## TASK TO COMPLETE
Collect all lines containing the word "ribbon" from the data.

## ENTRIES PROVIDED
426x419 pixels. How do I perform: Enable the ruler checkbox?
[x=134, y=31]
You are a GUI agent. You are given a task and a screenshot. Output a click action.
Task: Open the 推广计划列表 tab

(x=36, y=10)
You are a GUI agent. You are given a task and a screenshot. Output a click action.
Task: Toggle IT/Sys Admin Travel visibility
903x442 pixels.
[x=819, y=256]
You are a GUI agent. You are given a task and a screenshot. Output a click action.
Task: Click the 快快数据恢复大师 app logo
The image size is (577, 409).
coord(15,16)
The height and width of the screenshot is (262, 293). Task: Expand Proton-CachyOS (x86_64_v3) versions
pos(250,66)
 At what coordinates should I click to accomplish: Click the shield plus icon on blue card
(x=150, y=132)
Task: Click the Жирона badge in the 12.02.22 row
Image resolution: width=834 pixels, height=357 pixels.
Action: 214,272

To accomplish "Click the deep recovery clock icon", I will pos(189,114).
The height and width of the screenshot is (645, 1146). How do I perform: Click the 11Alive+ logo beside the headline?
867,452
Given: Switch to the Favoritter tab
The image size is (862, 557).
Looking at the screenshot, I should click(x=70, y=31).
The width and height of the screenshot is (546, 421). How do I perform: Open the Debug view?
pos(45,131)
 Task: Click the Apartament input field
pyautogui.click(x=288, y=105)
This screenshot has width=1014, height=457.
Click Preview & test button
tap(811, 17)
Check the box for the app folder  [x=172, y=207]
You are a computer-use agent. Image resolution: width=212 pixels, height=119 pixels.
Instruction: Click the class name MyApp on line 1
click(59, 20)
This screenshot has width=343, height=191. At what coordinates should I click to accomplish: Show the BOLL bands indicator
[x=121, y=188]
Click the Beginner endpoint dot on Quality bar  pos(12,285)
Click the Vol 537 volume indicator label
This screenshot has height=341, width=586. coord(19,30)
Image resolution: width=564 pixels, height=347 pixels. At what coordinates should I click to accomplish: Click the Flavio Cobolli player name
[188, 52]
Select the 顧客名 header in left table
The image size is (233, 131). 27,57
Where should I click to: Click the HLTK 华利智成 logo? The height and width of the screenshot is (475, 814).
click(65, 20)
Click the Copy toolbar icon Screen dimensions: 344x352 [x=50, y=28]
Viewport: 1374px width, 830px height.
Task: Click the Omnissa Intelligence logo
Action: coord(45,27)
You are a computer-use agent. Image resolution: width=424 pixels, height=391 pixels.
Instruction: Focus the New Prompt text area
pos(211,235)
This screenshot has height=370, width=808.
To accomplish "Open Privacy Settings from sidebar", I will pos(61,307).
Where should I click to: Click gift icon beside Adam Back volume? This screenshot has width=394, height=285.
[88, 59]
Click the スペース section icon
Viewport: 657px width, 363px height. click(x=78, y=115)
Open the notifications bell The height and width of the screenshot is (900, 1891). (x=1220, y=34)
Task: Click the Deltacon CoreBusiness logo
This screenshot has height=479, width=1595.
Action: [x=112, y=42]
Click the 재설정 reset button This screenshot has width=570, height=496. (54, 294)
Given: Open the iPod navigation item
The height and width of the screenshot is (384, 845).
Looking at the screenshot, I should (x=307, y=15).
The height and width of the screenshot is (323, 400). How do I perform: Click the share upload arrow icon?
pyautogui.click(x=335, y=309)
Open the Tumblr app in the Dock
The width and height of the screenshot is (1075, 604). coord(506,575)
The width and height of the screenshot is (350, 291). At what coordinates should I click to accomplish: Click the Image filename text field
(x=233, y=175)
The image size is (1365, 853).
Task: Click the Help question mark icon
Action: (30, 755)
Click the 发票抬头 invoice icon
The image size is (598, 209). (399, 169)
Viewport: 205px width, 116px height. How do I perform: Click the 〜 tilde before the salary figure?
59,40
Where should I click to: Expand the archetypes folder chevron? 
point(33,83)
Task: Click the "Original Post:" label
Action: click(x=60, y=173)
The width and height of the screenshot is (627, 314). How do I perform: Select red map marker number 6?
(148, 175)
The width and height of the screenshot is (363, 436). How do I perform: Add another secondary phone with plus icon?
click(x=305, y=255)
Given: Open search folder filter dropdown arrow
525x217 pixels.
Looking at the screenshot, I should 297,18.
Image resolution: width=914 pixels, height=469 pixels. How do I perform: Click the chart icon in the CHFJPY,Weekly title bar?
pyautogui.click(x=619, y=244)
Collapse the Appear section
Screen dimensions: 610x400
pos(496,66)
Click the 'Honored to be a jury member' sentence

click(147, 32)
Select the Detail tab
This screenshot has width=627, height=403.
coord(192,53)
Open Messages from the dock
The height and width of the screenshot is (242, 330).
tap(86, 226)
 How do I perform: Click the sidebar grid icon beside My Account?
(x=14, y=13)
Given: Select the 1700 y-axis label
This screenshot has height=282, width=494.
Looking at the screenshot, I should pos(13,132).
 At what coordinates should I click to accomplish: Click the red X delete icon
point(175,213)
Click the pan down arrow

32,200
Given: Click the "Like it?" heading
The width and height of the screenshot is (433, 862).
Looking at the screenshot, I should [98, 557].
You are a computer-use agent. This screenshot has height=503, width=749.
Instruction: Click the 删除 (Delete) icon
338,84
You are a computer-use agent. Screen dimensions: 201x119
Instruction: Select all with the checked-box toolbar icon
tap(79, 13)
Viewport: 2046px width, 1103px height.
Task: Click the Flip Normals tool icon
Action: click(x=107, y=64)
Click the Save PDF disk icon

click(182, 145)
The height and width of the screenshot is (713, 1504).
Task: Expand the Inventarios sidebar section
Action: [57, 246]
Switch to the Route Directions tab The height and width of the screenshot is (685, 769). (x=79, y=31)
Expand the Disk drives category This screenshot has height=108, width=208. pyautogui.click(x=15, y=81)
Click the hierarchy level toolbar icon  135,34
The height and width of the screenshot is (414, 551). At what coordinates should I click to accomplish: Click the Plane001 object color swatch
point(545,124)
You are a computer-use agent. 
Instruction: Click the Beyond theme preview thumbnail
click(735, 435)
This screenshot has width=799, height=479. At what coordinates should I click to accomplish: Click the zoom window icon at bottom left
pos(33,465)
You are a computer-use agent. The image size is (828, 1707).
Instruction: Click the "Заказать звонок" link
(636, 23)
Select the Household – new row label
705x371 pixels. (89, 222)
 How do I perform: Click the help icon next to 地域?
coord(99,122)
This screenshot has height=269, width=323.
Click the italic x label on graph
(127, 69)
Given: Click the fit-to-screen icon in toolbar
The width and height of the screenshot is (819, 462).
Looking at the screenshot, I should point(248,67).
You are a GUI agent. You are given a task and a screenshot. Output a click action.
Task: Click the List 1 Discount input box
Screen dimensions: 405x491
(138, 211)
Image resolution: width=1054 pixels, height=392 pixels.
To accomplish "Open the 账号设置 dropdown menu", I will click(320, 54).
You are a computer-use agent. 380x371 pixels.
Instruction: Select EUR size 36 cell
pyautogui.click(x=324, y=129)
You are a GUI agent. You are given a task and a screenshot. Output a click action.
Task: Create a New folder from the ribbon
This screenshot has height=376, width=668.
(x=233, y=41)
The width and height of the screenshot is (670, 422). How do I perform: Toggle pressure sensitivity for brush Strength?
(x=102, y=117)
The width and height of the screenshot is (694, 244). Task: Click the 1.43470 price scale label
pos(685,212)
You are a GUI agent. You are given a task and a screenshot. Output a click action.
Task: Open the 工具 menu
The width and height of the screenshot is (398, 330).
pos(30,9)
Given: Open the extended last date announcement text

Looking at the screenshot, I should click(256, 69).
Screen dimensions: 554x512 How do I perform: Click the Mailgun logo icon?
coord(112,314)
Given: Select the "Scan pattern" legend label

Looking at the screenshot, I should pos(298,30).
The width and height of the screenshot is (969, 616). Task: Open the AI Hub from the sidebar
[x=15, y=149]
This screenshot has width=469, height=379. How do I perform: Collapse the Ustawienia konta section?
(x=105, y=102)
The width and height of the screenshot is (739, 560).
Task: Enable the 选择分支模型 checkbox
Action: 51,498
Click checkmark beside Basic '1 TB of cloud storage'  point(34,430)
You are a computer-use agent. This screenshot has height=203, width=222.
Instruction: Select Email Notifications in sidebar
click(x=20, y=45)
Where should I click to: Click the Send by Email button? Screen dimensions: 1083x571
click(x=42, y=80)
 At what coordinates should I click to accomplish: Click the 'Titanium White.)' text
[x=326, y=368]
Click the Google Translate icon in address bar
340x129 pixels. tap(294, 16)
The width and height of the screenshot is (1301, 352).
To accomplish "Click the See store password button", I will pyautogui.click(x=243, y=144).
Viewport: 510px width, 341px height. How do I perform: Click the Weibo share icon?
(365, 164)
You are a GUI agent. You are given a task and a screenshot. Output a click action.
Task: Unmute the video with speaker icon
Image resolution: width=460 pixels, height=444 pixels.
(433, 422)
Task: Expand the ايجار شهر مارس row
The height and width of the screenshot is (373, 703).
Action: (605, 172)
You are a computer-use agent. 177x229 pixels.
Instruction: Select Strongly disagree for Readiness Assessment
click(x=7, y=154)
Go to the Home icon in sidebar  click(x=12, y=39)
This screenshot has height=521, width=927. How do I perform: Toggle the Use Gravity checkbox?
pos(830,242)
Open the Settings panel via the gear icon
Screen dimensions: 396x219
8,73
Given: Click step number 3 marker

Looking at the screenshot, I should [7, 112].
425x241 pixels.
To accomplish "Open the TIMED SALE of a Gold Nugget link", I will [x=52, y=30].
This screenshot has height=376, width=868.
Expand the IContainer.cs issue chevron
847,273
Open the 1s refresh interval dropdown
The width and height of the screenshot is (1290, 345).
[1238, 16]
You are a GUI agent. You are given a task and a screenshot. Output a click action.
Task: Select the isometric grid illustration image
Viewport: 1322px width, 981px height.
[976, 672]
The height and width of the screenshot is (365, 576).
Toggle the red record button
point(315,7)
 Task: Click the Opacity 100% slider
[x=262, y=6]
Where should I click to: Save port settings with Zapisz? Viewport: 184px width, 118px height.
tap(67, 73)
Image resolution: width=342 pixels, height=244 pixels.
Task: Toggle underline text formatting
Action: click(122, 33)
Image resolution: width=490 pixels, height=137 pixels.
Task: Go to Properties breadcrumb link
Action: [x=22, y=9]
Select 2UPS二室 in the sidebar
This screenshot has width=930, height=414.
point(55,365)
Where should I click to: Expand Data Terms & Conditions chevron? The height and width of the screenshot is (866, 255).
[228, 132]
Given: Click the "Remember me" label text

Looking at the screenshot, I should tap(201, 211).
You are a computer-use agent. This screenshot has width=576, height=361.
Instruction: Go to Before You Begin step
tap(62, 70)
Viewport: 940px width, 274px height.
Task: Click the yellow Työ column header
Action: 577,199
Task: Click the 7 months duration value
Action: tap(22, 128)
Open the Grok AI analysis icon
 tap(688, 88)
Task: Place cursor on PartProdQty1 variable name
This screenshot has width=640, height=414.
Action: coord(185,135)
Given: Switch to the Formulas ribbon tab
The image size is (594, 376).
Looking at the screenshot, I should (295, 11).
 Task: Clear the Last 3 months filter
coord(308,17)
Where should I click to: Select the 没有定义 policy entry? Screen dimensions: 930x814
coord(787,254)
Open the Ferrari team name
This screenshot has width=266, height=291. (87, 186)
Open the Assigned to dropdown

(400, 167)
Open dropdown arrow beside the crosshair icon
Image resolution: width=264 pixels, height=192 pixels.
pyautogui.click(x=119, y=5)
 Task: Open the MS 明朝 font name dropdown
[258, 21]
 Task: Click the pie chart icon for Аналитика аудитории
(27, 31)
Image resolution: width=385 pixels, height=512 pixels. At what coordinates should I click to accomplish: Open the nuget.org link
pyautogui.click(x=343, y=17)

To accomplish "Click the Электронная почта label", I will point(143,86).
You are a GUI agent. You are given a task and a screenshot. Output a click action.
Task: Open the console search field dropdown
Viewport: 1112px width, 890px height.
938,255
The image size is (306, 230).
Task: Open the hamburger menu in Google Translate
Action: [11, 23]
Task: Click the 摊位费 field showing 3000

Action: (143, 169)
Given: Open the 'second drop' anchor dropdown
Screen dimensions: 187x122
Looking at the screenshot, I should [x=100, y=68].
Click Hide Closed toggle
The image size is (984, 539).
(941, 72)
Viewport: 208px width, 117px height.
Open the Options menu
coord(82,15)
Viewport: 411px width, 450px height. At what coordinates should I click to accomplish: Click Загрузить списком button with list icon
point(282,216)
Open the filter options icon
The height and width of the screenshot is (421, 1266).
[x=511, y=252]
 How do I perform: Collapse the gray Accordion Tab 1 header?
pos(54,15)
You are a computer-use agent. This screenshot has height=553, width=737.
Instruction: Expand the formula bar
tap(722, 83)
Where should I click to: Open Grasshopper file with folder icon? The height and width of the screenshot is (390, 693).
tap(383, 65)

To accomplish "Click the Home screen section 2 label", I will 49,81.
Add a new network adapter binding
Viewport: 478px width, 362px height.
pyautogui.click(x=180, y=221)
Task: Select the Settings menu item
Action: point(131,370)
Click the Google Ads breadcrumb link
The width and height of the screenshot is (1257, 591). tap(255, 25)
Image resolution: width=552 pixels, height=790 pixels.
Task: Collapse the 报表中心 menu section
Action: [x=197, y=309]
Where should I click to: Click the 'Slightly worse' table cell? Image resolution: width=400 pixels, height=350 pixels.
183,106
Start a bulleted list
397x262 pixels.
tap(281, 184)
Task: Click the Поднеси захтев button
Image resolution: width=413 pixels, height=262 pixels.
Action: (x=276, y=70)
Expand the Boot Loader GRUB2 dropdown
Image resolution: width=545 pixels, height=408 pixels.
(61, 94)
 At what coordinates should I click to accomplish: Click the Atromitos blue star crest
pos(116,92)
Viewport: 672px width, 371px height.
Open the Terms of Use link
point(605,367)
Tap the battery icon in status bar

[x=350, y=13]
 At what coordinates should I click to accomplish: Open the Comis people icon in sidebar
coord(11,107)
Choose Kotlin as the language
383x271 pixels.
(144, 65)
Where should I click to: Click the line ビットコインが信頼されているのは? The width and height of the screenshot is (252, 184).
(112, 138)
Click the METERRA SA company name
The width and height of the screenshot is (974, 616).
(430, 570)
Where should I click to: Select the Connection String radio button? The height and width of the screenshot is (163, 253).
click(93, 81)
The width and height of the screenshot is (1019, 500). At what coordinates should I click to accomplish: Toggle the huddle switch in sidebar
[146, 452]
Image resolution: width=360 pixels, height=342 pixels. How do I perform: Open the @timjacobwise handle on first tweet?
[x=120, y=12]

## ANSWER SPACE
Task: Create a New folder from the ribbon
Given: Switch to the Formulas ribbon tab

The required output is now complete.